Paru ce jour dans Les Echos.
(1) Sondage « Les jeunes actifs et la retraite », 2013(2) Rapport Moreau 2013, p. 27
Personne n’a d’idée claire sur son niveau de vie à la retraite, faute de réponse à trois questions. 1. – Le système public sera-t-il en mesure de tenir ses promesses ? 2. – Quelle retraite accordera-t-il à chacun ? 3. – Comment et combien faut-il épargner en complément de cette retraite ?

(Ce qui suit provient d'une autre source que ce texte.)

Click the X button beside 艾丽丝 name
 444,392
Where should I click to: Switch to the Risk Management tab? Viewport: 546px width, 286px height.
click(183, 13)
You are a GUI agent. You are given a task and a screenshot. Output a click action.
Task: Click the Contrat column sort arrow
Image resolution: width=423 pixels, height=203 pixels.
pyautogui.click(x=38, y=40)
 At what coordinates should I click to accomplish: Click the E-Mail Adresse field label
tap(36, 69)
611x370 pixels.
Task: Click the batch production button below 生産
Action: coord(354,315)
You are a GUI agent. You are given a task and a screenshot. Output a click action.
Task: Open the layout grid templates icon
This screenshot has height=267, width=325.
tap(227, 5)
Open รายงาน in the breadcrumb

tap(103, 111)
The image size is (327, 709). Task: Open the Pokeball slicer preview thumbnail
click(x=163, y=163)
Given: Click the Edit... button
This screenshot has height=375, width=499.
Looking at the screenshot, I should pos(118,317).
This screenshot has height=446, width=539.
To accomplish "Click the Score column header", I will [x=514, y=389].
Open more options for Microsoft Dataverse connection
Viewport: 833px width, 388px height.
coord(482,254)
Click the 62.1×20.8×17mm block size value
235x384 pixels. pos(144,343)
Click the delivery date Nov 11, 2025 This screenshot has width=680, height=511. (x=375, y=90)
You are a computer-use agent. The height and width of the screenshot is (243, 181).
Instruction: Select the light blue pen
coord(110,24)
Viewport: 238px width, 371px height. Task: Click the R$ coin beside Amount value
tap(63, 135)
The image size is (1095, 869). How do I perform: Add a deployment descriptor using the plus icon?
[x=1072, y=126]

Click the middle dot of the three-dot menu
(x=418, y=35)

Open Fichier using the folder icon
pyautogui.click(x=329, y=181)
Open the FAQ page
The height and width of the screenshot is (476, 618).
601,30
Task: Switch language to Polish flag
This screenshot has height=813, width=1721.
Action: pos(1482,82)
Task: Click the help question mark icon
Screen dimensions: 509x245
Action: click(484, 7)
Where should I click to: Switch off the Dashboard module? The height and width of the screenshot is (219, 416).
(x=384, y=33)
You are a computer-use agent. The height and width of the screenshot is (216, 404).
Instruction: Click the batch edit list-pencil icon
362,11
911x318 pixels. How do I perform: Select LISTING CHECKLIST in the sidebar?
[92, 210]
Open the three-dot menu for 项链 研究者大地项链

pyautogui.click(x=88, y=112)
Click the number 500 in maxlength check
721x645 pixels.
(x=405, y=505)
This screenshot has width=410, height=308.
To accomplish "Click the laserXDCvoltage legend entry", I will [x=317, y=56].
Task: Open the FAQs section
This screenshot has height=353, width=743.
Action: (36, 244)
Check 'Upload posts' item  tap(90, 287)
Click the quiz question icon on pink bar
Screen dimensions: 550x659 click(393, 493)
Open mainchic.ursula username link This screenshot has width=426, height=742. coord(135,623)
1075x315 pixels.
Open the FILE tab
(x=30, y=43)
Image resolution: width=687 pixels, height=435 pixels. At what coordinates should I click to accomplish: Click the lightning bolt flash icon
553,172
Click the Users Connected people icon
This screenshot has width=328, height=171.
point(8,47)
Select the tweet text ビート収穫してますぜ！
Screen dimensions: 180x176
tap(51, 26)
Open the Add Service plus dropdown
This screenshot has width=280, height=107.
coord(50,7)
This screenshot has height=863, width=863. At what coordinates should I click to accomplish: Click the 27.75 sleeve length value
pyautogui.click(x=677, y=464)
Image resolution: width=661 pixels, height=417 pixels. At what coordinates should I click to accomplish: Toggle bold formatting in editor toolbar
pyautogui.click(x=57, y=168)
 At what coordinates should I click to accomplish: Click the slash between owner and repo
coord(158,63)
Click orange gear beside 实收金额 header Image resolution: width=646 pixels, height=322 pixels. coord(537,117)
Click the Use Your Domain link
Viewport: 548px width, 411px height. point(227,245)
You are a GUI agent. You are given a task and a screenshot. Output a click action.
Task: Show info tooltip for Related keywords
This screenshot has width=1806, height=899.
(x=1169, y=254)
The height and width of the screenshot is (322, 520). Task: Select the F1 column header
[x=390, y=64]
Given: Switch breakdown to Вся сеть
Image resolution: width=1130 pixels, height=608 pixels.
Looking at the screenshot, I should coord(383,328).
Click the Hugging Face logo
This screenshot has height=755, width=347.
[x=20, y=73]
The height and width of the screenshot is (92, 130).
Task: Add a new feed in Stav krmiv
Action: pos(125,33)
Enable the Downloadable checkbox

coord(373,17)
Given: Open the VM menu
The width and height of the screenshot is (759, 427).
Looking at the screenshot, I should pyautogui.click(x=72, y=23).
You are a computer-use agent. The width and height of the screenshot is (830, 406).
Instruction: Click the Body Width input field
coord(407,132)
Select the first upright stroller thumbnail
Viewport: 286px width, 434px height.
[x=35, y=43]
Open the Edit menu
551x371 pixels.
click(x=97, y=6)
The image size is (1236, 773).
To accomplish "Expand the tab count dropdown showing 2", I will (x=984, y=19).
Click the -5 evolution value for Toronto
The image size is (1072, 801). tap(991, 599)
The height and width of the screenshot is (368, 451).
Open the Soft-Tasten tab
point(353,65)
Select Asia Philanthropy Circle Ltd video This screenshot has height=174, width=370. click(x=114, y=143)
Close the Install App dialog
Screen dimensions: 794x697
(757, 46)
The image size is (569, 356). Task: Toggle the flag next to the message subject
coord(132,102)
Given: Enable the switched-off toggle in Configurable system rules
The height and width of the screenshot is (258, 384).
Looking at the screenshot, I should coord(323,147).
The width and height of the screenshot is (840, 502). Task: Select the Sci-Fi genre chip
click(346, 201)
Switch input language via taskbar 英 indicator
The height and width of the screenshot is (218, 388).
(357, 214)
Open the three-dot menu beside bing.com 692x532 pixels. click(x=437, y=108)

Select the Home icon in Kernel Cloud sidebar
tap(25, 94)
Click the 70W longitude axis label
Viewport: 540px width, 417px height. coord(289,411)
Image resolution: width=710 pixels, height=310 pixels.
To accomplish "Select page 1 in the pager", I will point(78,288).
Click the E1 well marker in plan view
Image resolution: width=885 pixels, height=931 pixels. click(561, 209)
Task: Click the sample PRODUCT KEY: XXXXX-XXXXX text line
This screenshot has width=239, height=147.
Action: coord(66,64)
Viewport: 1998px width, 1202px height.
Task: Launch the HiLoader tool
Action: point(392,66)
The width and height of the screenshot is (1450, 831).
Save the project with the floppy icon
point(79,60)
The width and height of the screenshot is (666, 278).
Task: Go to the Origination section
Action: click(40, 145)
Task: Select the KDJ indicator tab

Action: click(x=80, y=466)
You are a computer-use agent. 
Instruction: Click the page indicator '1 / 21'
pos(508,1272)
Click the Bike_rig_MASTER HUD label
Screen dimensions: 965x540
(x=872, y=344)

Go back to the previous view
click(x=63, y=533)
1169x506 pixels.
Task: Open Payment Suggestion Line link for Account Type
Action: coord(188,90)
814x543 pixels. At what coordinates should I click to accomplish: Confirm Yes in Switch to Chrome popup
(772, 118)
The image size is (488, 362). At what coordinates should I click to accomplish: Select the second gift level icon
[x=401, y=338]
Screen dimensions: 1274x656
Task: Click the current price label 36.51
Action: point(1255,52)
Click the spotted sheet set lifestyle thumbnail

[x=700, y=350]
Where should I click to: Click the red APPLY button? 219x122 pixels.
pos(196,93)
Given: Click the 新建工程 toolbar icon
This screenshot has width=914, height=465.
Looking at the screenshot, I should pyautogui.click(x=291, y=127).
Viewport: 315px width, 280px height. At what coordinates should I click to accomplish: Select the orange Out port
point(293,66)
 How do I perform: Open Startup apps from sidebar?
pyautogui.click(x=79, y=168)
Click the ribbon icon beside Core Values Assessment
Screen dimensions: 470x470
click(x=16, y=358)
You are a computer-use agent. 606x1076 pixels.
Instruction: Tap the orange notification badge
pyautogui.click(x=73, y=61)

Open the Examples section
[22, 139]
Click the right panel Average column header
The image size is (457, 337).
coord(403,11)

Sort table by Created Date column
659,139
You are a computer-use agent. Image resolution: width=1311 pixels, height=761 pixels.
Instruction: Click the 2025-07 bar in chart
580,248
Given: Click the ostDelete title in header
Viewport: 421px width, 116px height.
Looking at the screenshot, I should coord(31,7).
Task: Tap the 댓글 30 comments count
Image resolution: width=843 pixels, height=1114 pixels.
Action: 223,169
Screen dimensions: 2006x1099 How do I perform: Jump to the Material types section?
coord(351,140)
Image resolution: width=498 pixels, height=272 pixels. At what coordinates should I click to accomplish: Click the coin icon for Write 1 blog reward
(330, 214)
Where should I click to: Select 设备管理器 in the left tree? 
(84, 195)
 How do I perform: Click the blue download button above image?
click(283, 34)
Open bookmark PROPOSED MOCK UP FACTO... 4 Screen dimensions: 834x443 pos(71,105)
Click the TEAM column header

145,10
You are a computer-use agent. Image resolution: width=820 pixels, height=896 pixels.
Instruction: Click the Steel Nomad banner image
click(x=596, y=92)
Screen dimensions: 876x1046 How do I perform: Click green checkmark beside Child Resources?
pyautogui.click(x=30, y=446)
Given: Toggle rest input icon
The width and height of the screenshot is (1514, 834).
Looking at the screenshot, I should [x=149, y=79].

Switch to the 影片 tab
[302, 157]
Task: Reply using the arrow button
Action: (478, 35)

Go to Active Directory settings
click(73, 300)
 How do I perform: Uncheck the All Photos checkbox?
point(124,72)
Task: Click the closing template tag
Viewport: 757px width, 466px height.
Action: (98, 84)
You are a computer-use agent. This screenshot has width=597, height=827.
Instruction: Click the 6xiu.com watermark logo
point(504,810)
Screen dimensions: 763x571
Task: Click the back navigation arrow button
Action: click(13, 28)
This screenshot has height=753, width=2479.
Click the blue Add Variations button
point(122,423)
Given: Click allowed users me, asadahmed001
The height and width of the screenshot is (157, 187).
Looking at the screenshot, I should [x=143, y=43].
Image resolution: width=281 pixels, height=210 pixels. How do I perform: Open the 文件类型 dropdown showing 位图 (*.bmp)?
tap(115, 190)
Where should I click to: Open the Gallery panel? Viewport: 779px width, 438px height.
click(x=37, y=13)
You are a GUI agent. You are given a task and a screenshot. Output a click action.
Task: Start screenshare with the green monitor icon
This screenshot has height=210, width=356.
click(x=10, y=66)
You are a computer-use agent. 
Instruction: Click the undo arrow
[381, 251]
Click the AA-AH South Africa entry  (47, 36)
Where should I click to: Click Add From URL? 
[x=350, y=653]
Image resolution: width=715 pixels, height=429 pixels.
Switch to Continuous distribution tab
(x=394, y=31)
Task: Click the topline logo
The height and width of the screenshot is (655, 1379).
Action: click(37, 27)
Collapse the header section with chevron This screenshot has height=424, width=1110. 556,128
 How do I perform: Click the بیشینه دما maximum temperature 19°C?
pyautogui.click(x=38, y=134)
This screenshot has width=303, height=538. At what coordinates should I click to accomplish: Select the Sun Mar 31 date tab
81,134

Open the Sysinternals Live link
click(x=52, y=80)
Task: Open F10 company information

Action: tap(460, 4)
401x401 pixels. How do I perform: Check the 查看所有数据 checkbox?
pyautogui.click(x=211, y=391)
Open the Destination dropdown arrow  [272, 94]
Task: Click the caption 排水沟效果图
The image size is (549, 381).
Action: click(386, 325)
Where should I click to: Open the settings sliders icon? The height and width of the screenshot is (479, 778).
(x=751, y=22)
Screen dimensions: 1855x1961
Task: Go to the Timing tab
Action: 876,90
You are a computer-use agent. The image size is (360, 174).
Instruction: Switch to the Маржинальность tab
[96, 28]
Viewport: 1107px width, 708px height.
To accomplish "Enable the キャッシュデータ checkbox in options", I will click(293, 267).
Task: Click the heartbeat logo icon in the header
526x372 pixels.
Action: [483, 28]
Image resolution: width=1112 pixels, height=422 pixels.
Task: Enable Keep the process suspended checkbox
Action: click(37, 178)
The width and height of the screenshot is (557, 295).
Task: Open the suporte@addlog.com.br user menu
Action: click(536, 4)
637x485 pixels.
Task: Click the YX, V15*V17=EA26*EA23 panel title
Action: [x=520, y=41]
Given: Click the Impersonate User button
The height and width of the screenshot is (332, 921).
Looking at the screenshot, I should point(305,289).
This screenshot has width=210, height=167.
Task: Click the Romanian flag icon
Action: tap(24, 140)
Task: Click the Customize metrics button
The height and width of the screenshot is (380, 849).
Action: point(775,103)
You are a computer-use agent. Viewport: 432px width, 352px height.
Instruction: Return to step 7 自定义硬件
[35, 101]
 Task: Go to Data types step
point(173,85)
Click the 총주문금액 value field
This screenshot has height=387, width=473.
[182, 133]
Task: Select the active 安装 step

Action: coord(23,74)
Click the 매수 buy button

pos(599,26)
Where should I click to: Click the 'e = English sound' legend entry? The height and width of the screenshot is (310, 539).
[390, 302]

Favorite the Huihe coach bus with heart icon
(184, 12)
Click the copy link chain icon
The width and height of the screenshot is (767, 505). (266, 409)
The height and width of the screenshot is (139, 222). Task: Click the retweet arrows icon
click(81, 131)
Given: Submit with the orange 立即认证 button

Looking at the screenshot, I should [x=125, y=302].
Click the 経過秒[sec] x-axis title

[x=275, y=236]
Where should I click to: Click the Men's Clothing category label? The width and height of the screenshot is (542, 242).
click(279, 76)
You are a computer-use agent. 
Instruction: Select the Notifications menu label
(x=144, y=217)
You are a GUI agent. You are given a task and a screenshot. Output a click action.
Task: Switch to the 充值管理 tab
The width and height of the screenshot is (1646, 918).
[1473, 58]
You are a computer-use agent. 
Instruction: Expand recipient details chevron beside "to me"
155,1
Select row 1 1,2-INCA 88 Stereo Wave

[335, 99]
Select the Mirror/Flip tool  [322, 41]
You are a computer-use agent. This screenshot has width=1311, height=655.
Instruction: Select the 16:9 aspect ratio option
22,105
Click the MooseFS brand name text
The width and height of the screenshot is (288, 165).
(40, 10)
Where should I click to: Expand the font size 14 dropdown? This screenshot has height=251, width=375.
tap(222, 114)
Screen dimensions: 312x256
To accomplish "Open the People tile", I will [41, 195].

Le système tiendra-t-il ses promesses ?
La capacité du système de retraite à tenir ses engagements est un débat récurrent – chaque réforme affirmant régler le problème laissé par le gouvernement précédent. Le Conseil d’orientation des retraites a, en partie, clarifié ce débat en publiant des prévisions d’équilibre non partisanes. Néanmoins 89 % des jeunes ne sont pas confiants sur l’avenir des retraites, 25 points de hausse en quatre ans (1) ! Plus grave pour la démocratie : hormis les initiés (2), nul ne sait quel gouvernement s’est limité aux annonces, et lesquels ont vraiment agi. Or le déficit reste d’une vingtaine de milliards par an dans vingt ans si le chômage baisse à 4,5 %, et atteint 50 milliards dans un scénario de croissance plus faible…
Quel montant attendre ?
A la question de la solidité d’ensemble s’ajoute une incertitude individuelle : personne ne sait à quel niveau sera son niveau de retraite, même si les Français s’attendent à toucher plus de 60 % de leur salaire (4). La réalité est variée, comme le montre Neovia (3), et ses opportunités (rachat de trimestres, cumul emploi-retraite…) sous-estimées. Maurice, soixante-deux ans, commerçant avec un revenu confortable de 260.000 euros par an, perdra 88 % de son revenu à l’heure de la retraite. Pour Marc, cadre de cinquante-huit ans payé 230.000 euros, la baisse sera de 2/3. Avec une carrière différente, Hervé, soixante-deux ans, 175.000 euros par an, aura une baisse limitée à 30 %. Et grâce au rachat de trimestres il pourra gagner un total de 300.000 euros supplémentaires.
Comment l’améliorer ?
Même si les Français savaient le niveau de leur retraite future, ils seraient démunis pour définir la stratégie d’épargne adaptée. En effet, nous sommes passés d’un système public censé couvrir l’ensemble des besoins à un système où chacun, sans disposer des informations nécessaires, doit se constituer une épargne complémentaire. Les besoins sont souvent méconnus – qui sait qu’une place en maison de retraite coûte en moyenne plus de 3.300 euros par mois (5) à Paris ? Le montant à épargner est aussi mal connu. Où sont les études permettant à chacun d’avoir une idée sur les rendements à long terme des différents types d’actifs ? Alors que le débat fait rage sur le futur de la productivité et son partage entre actionnaires et salariés, ou sur l’impact des politiques de taux bas sur l’épargne, aucune étude publique n’en explique les conséquences – même sous forme de scénarios – sur l’épargne que chacun doit constituer pour bénéficier d’un complément de revenu donné. Les Français en sont réduits aux prospectus commerciaux, aux sophismes (« l’immobilier ne baisse jamais à Paris ») ou aux arguments de vente (parfois plus orientés vers la marge du vendeur que vers le rendement net à long terme pour l’épargnant).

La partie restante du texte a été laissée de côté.